Here's a taste. Consider a pipeline module, m with both upstream and downstream communicating partners. The main area of complexity happens when data is streaming (valid and ready are asserted by all). Every clock, data is flowing from the upstream module into m, and from m into the downstream module below it. Suddenly the downstream module gets busy or is itself held up for some reason and it lowers ready. When this happens module m has to latch the data that it is currently sending (since data is transferred only when both parties agree), hold valid high and wait. Meanwhile the upstream module's data was considered transfered. So the poor module m in the middle has to both latch its data word and store the new overflow one and just hang out. Then when the downstream module finally signals that it's ready (raising the ready line), module m first needs to give it the original data, then the stored overflow data, and only then can it start accepting data again (raising its ready to the upstream module). Getting all this in your head and implemented correctly can take days (or weeks)
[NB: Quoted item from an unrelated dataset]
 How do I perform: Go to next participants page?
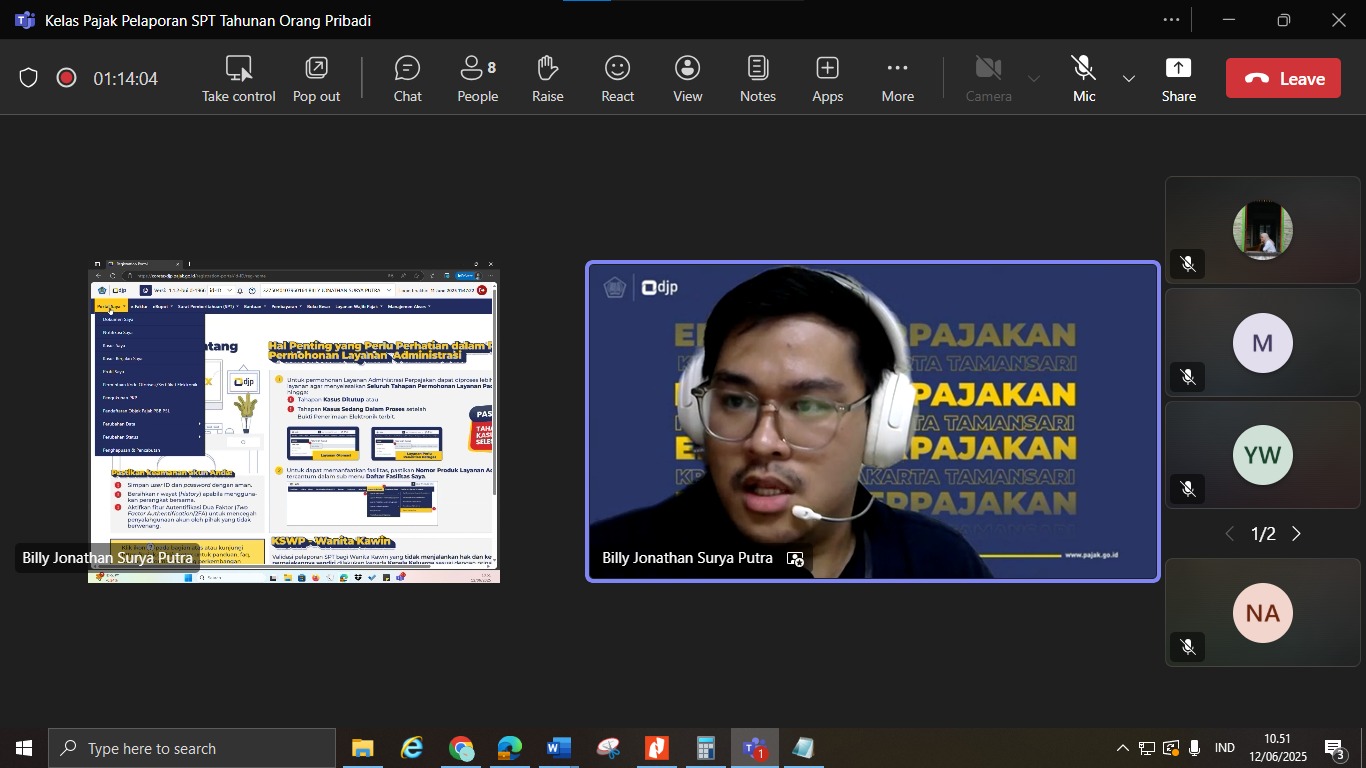point(1297,534)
Mr ZipCPU talks about pipelining a lot here - https://zipcpu.com/blog/2017/08/14/strategies-for-pipelining.html . He uses "STB" and "Busy" as his signals, and his development of the subject is pretty nice. I haven't used his code. There are a few places where I have skeptical squint-eye, and so to not end up balling and throwing things every time I implemented something pipeline-y, I ended up writing my own pipeline stub code from scratch.
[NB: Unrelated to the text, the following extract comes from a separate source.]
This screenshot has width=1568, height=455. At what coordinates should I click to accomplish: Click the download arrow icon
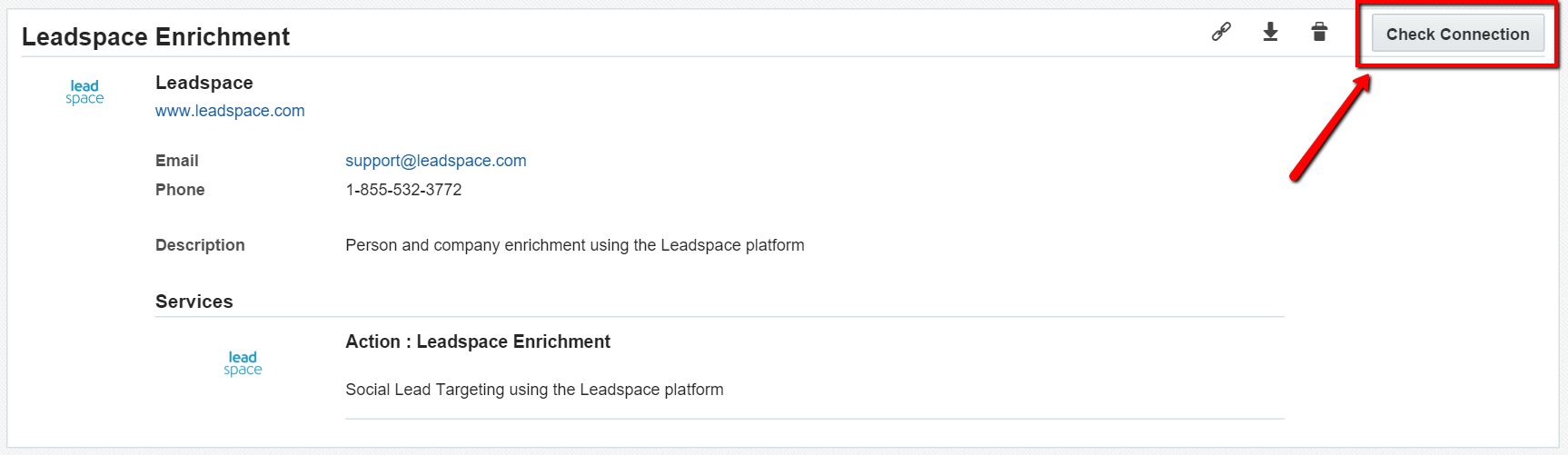click(x=1270, y=32)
So, feel free to use this interface, or put another one on it! Maybe someone will create a whole suite of pipelined modules to do stuff...

Command Line

There are rumors that some people don't like command-line tools. If you (or a friend) think you might be one of these people, please feel free to connect this project to your other fancy environment (Apio, PlatformIO) and submit the appropriate files so others may experience these delights.

Accuracy / Mistakes / Etc.

Please feel free to suggest fixes / improvements / changes.

Fixed Issues

32 Character Bug

Turns out that was all me. Fixed now.

Back Pressure Bugs

The OUT EP interface (characters from the host) would stutter a little sometimes when the pipeline signaled ~ready. This is fixed now.

Send Timeout

The IN EP (characters to the host) employed a very aggressive policy for buffer termination. Whenever the pipeline went dry - ~valid it would send the bytes already received, initiating a whole packet turnaround. This is not ideal when a pipeline may stop for a cycle or two periodically. So now when there's a pause, the IN EP waits for up to 8 cycles before dispatching the packet.